PAGE EXCERPT:

%%

Thus, the battery may be charged during periods when there is sufficient daylight, and utilized during periods when there is not sufficient daylight for charging or powering the device by the solar cell. Since the vehicle sensor device may shift between the active mode and the sleep mode, the battery may power the device during a longer period without the need for charging in comparison with known techniques. The solar cell may also be utilized to power the vehicle sensor device when there is provided sufficient light. The vehicle sensor device may be arranged such that it shifts between the active mode and the sleep mode only when the there is not sufficient light provided to the solar cell in order to power the device, i.e. when the device must be powered by the battery.

The solar cell and the photoelectric cell may be the same cell, i.e. the photoelectric cell may be utilized both for charging the battery, powering components of the vehicle sensor device, and for detecting a vehicle.

The light source may be a headlight of a vehicle, in particular a headlight of a vehicle approaching the vehicle sensor device.

According to a second aspect of the invention, this and other objects are achieved by a vehicle sensor device operable between a sleep mode and an active mode, the vehicle sensor device comprising: a photoelectric cell; a controller; and at least one sensor; wherein the photoelectric cell is arranged to generate, when the vehicle sensor device is in the sleep mode and when the photoelectric cell receives light, an input signal by the photoelectric cell: whereby the at least one sensor in the vehicle sensor device is arranged to be activated by the controller, provided that the input signal lies within a predetermined interval set in relation to a predetermined strength level of the photoelectric cell, and thereby assuming that at least a part of the received light is provided by a light source on a vehicle, thereby setting the vehicle sensor device in the active mode.

At least one of the sensors may be one of, or a combination of, the following sensor types: a magnetic sensor, an accelerometer, an optical sensor, an acoustic sensor, or a microphone.

%%

DATA PROVIDED:
%%

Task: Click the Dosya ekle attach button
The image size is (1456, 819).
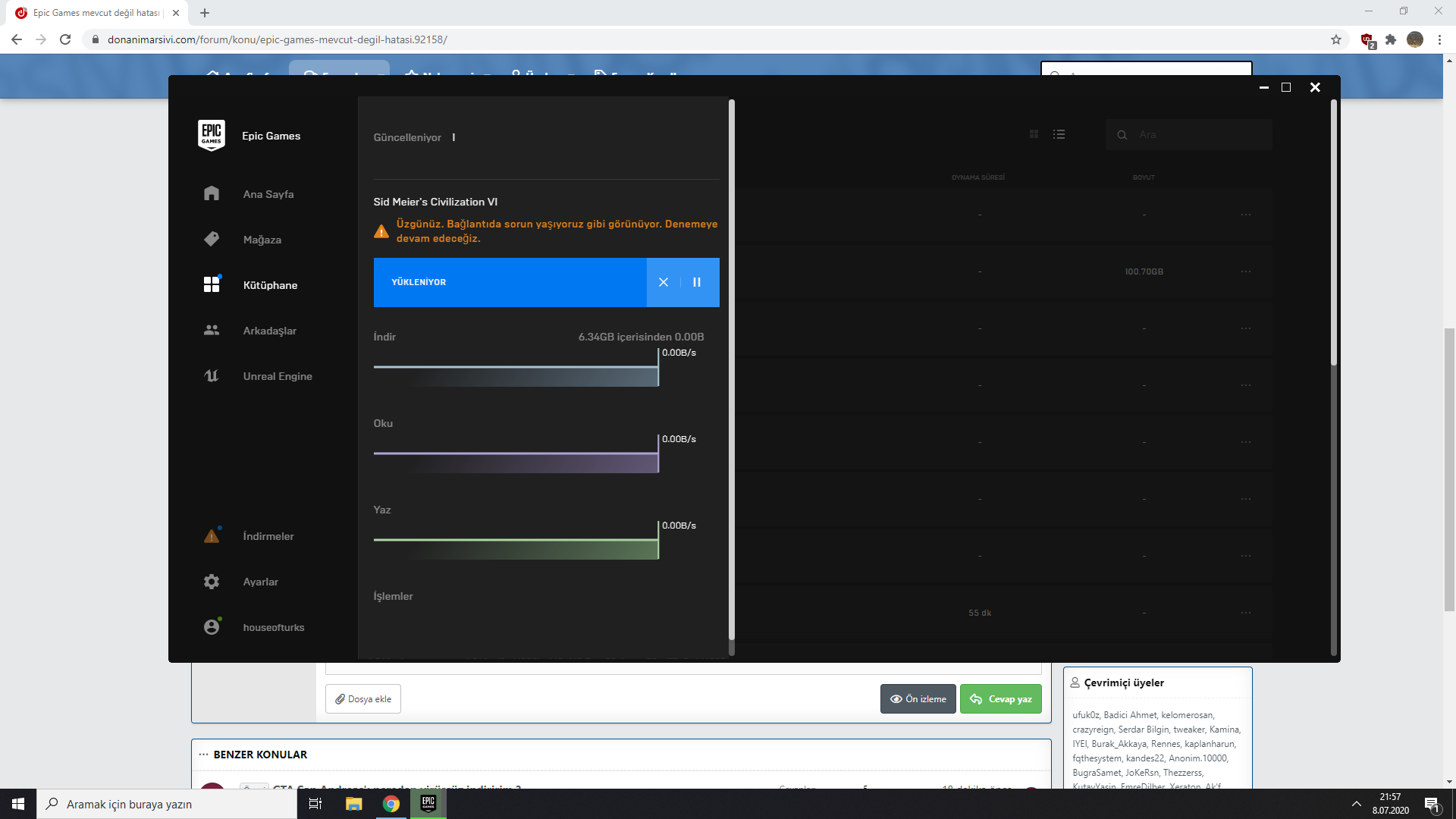Action: pyautogui.click(x=363, y=699)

%%

SHORT TASK 1: In the vehicle sensor text, what may the light source be?
SHORT TASK 2: From the vehicle sensor text, extract word for word the passage that starts at "According to a" and stops after "the active mode.".
The lines are unrelated to the vehicle sensor text.

FULL SOLUTION 1: A headlight of a vehicle, in particular a headlight of a vehicle approaching the vehicle sensor device.

FULL SOLUTION 2:
According to a second aspect of the invention, this and other objects are achieved by a vehicle sensor device operable between a sleep mode and an active mode, the vehicle sensor device comprising: a photoelectric cell; a controller; and at least one sensor; wherein the photoelectric cell is arranged to generate, when the vehicle sensor device is in the sleep mode and when the photoelectric cell receives light, an input signal by the photoelectric cell: whereby the at least one sensor in the vehicle sensor device is arranged to be activated by the controller, provided that the input signal lies within a predetermined interval set in relation to a predetermined strength level of the photoelectric cell, and thereby assuming that at least a part of the received light is provided by a light source on a vehicle, thereby setting the vehicle sensor device in the active mode.